At that time, Barb had a fairly unknown agent as a new aspiring author with a few publications under her belt — mainly short stories and one specialty press novel. J.C. had some small credits to his name, mostly in SF/F/DF poetry of varied forms, one short story later on, and a few non-fiction articles on writing and one column on writing/publishing in a small quarterly publication. Barb wrote up the first three chapters and an outline for what we had so far. Her agent then submitted it to Jennifer Heddle at Roc (Penguin-Putnam) in New York. Jennifer liked the “partial package” but wouldn’t commit until we finished the whole manuscript.
Back then in Denver, Colorado, J.C. was working as a partner in an IT consultancy, and Barb was teaching composition full time in a college classroom. Barb’s agent suddenly decided to try a different line of work; he released all his clients from their contracts. And so we ended up without professional representation, but we had already acquired a standing invitation from an editor at one professional publishing house.
Over the period of a year, we completed Dhampir and began developing an ambitious notion of not just a series but a series of chronologically connected series. We kept the latter part to ourselves, for we were already learning the business; that part would have scared off a publisher starting out with a couple of newbies. We submitted the work to Jennifer once again, hoping she would remember us and that the book would make it to her desk.
And oh yes, she remembered us. Jennifer wanted to contract not only Dhampir but an immediate sequel as well. We still held our tongue about the “saga” notion. We needed an agent to handle the deal and the contracts, for Jennifer (like any good professional) would not let us represent ourselves in such legal considerations. Barb got on the phone and called a US agency she’d heard about for some time from other authors, the Ashley Grayson Literary Agency.
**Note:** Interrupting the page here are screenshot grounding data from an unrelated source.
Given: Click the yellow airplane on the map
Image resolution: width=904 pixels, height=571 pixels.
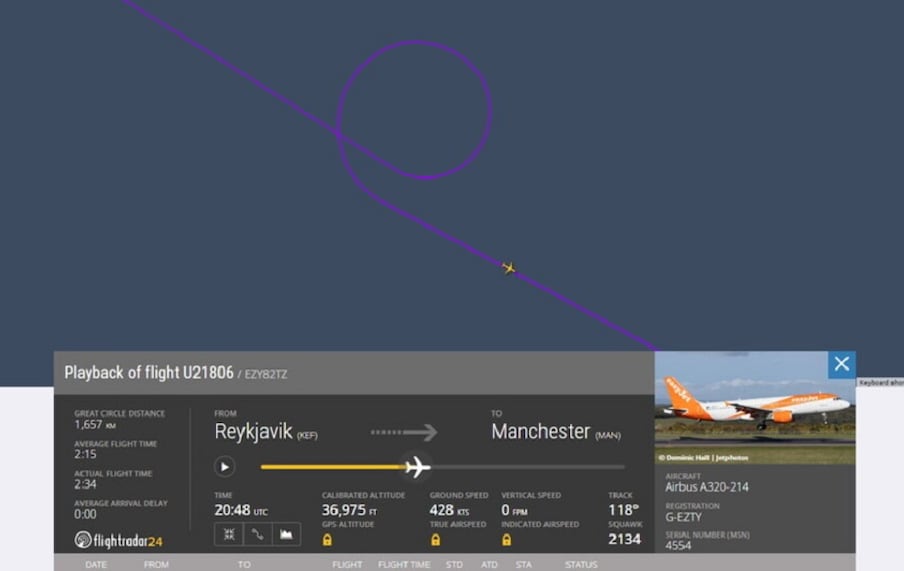Looking at the screenshot, I should coord(508,268).
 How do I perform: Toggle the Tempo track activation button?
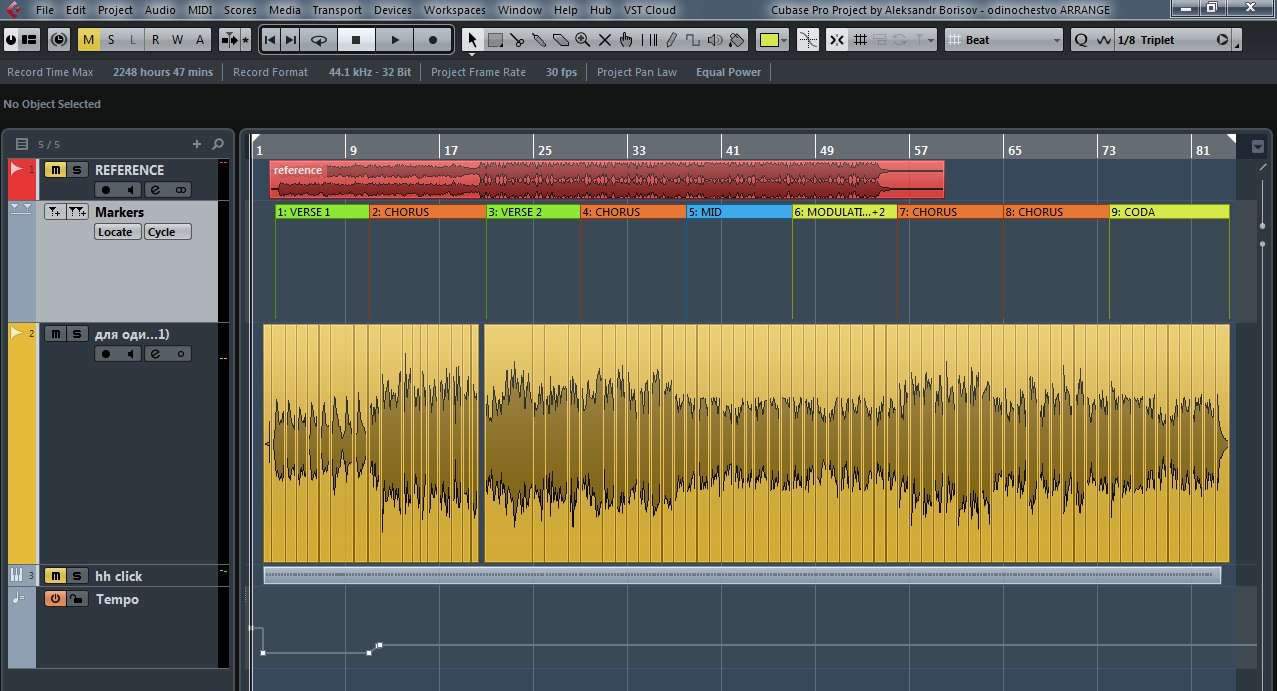pyautogui.click(x=56, y=599)
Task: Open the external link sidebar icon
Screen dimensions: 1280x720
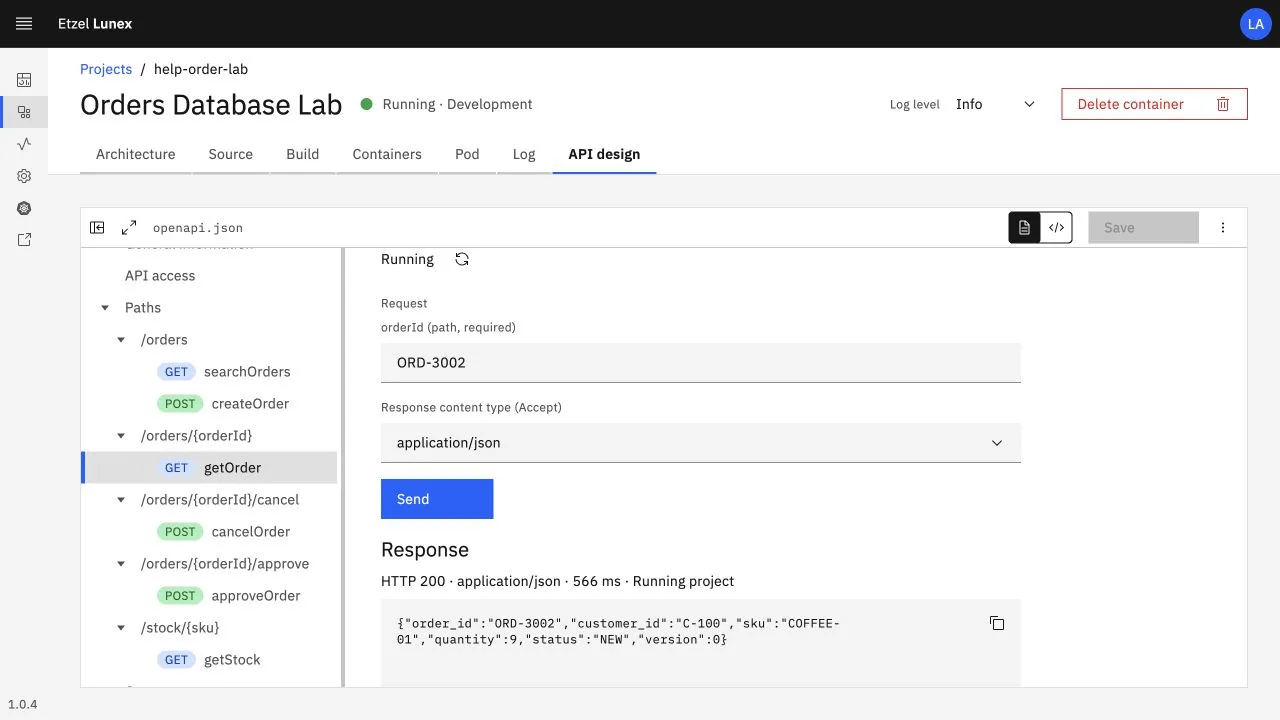Action: pyautogui.click(x=24, y=240)
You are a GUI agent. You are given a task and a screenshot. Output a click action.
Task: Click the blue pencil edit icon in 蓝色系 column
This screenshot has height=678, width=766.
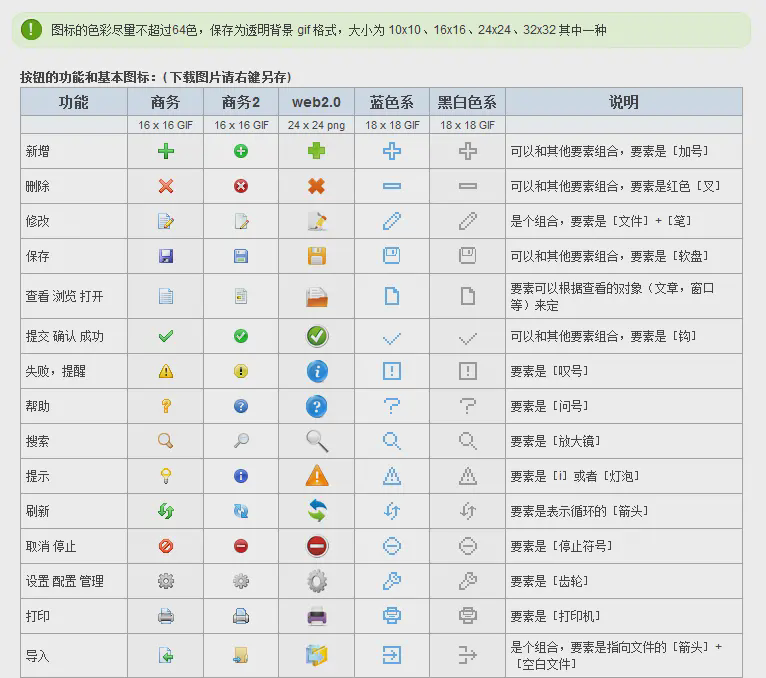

We’d already been researching agents and, like editors, the good ones are picky. A finished manuscript and/or some limited publishing credits aren’t enough to get the better ones enthused. Especially ones who’ve been around a while. They don’t get paid until the author’s work sells, so they don’t want to burn time on something they don’t believe will sell well enough for the time they put in. They are in business; they are patrons of artists—authors.
One of the agents at AGLA, Dan Hooker, turned out to be someone we knew from the past while we were running a small press publication during our college years. He wasn’t enthused about the book, but when we told him we had a standing invitation at Roc (Penguin-Putnam), he agreed to represent us if Jennifer did offer a contract. And of course she did. When it was learned that a second unnamed, unoutlined, as-yet-unproposed sequel was in the contract, we quickly ended up with a contract with AGLA as well.
Keep in mind that the way we got this first contract — and then an agent — is a fluke and a rarity. Barb still had to have an agent to submit the proposal (which entails more than you’d think) that first time.
As a last little detail, from the day we got our first computer (a Commodore 64) and started writing, it was thirteen years until we sold Dhampir. Even then, we were fledging “young” writers by industry standards. It is a long, hard, challenging road from the want of telling a story to putting it into the hands of many readers. So that estimated 30,000 mentioned previously is even smaller… much smaller.
- * Based on material from an interview in UK Writing Magazine, 2006.